Aim: Fractalkine (CX3CL1), a chemokine, and its receptor CX3CR1 (expressed on T lymphocytes), have been shown to be abnormal in atherosclerosis. We investigated whether CX3CL1 levels and CX3CR1 expression were altered in patients with chronic kidney disease (CKD) and their association with common carotid artery intima-media thickness (CCA-IMT)
. Methods: CX3CR1 expression on CD4⁺ T cells was analyzed by flow cytometry in 62 healthy controls (HC) and 128 Stage III-V CKD subjects. Fractalkine and highly sensitive C-reactive protein (hsCRP) were analyzed by ELISA. CCA-IMT was measured by ultrasound.
Results: Compared to HC, CKD patients exhibited a 2.5-fold increase in the CD4⁺CX3CR1⁺ T cell population (14.8±0.6 vs 5.9±0.34%, p < 0.0001). The expression of CX3CR1 was largely restricted to those CD4⁺ cells that lacked CD28 co-stimulatory molecule. Fractalkine (pg/mL) and hsCRP (µg/mL) levels were increased in CKD subjects (510.6±61.6 vs. 239.7±9.67, p =0.003, and 93.8± 5.3 vs. 48.4±6.8, p < 0.0001), as was the CCA-IMT (0.71±0.01 vs. 0.56±0.01 mm, p < 0.0001). There was a significant relationship between CD4⁺CX3CR1⁺ T cells and fractalkine levels (r = 0.2, p =0.01). CCA-IMT correlated positively with CX3CR1⁺ T cells (r =0.34, p < 0.0001), CD4⁺ CX3CR1⁺ T cells (r =0.39, p < 0.0001), CD4⁺CD28^nullCX3CR1⁺ T cells (r =0.23, p =0.02), fractalkine (r =0.3, p =0.001), age (r =0.33, p < 0.0001) and diabetes (p =0.01). On multiple regression, only CD4⁺CX3CR1⁺ T cells and the presence of diabetes continued to show an association with IMT (p < 0.0001 and 0.0029 respectively).

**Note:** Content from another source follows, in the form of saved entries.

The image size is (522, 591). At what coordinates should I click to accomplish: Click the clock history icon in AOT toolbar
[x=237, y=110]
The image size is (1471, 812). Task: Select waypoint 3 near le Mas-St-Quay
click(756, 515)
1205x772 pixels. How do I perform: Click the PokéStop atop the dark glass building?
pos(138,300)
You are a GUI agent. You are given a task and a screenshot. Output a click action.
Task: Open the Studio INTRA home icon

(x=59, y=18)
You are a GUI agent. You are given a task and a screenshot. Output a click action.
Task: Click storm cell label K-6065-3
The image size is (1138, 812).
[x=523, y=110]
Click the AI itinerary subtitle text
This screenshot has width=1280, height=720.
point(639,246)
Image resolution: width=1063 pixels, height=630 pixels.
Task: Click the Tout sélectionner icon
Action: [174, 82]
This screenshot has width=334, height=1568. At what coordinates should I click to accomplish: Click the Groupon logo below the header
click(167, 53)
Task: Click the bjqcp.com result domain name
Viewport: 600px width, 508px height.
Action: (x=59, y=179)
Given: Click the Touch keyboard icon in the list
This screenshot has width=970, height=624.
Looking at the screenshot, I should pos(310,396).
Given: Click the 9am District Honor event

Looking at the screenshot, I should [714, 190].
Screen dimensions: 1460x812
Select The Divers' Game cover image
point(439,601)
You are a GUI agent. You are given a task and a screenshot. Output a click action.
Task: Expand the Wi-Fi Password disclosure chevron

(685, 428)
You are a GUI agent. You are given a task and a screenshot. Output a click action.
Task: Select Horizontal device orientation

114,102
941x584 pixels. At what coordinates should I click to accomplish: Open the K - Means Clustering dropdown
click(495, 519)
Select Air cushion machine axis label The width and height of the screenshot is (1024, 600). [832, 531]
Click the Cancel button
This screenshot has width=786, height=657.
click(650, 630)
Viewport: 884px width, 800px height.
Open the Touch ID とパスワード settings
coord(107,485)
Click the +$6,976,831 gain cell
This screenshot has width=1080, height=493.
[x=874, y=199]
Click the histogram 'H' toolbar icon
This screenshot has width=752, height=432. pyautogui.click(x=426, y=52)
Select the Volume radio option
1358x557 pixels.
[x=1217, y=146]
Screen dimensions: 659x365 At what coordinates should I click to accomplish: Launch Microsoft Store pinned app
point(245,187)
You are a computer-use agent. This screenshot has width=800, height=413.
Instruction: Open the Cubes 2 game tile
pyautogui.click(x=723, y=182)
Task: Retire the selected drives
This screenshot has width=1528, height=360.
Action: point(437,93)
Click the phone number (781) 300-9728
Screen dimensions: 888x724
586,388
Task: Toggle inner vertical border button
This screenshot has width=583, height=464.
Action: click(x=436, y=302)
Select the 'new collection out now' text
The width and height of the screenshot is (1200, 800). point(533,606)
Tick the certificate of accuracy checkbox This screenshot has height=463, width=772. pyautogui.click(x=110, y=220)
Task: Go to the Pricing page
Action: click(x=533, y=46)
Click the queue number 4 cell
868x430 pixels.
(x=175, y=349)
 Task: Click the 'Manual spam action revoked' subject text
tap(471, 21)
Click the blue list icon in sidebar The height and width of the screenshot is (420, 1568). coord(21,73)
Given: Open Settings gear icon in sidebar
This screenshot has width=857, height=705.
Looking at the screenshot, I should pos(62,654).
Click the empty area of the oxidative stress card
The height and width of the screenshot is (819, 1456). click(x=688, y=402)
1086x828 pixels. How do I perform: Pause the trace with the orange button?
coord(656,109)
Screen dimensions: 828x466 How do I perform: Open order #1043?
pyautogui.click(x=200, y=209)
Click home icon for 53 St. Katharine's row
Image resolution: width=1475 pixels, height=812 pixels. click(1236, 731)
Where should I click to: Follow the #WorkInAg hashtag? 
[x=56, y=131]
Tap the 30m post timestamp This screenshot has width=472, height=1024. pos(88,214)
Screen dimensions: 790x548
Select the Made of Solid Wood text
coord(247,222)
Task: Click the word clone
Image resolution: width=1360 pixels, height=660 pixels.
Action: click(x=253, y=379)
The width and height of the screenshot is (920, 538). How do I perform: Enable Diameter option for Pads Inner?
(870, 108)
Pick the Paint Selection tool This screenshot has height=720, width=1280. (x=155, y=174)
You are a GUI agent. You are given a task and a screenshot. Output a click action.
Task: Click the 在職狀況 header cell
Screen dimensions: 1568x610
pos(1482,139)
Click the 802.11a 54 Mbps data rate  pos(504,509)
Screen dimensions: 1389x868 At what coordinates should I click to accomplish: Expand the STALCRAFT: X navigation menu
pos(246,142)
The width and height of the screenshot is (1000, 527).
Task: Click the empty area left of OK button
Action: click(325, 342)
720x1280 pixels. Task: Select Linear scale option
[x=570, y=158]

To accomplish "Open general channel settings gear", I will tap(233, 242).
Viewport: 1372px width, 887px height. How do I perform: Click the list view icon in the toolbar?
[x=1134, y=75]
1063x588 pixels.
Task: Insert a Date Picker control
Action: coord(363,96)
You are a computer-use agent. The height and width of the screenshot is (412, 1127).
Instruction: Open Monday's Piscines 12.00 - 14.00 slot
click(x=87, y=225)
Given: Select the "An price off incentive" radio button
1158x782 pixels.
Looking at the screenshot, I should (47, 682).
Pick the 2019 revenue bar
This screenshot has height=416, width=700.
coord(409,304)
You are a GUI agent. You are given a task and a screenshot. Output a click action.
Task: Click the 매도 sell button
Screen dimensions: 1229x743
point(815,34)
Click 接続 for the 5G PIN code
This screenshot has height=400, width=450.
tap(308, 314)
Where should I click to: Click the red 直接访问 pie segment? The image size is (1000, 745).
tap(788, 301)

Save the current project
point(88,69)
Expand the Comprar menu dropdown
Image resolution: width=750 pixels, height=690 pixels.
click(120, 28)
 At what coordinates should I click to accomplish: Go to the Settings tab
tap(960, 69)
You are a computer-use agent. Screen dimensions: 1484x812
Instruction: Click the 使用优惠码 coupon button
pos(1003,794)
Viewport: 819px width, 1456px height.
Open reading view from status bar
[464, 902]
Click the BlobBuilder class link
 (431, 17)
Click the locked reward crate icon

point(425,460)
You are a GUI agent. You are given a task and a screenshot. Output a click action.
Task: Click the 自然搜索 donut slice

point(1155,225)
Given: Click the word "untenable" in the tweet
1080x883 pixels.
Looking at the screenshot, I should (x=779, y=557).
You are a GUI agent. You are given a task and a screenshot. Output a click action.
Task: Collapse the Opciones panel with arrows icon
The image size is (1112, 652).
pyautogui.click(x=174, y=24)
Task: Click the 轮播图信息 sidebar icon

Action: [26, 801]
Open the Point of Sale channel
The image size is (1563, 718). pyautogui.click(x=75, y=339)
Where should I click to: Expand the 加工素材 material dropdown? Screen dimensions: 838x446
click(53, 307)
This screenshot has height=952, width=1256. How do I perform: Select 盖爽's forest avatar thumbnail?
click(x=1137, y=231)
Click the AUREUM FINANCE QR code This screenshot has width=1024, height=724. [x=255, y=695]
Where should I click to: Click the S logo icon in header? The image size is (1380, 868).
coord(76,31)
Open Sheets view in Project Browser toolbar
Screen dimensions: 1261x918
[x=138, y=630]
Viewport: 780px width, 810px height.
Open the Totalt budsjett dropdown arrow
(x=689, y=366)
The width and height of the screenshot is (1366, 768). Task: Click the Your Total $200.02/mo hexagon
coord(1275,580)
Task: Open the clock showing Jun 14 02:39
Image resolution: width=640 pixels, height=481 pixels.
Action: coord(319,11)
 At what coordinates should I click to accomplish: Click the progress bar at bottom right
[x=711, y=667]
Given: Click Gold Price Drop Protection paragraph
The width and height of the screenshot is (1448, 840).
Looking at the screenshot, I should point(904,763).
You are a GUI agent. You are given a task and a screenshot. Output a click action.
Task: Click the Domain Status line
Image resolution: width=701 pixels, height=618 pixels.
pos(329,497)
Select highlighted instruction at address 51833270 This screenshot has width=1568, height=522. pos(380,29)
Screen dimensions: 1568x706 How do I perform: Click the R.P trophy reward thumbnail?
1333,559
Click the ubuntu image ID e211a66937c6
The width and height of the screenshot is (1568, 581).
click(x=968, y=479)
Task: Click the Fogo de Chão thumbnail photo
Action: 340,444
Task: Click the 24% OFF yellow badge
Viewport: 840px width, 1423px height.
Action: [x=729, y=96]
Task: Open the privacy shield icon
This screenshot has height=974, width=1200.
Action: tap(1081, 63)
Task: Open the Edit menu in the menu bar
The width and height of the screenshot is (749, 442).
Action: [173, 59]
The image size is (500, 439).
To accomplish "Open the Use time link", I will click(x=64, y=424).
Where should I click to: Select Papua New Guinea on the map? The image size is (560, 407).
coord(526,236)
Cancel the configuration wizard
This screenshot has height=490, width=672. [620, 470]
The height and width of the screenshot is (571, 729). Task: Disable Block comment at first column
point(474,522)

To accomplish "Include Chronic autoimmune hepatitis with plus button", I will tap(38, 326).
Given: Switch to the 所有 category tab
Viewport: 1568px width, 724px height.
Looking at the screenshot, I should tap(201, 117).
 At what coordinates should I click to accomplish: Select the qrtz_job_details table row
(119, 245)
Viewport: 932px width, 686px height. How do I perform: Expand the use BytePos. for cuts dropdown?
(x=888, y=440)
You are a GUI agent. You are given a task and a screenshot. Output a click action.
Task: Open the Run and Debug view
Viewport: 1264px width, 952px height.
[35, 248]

Conclusions: CKD subjects showed an increase in CD4⁺CX3CR1⁺ T cell population, plasma fractalkine and IMT; the association of CD4⁺CX3CR1⁺ T cells and plasma fractalkine with CCA-IMT indicates that the fractalkine-CX3CR1 pathway may be important in the development and/or progression of atherosclerosis in CKD.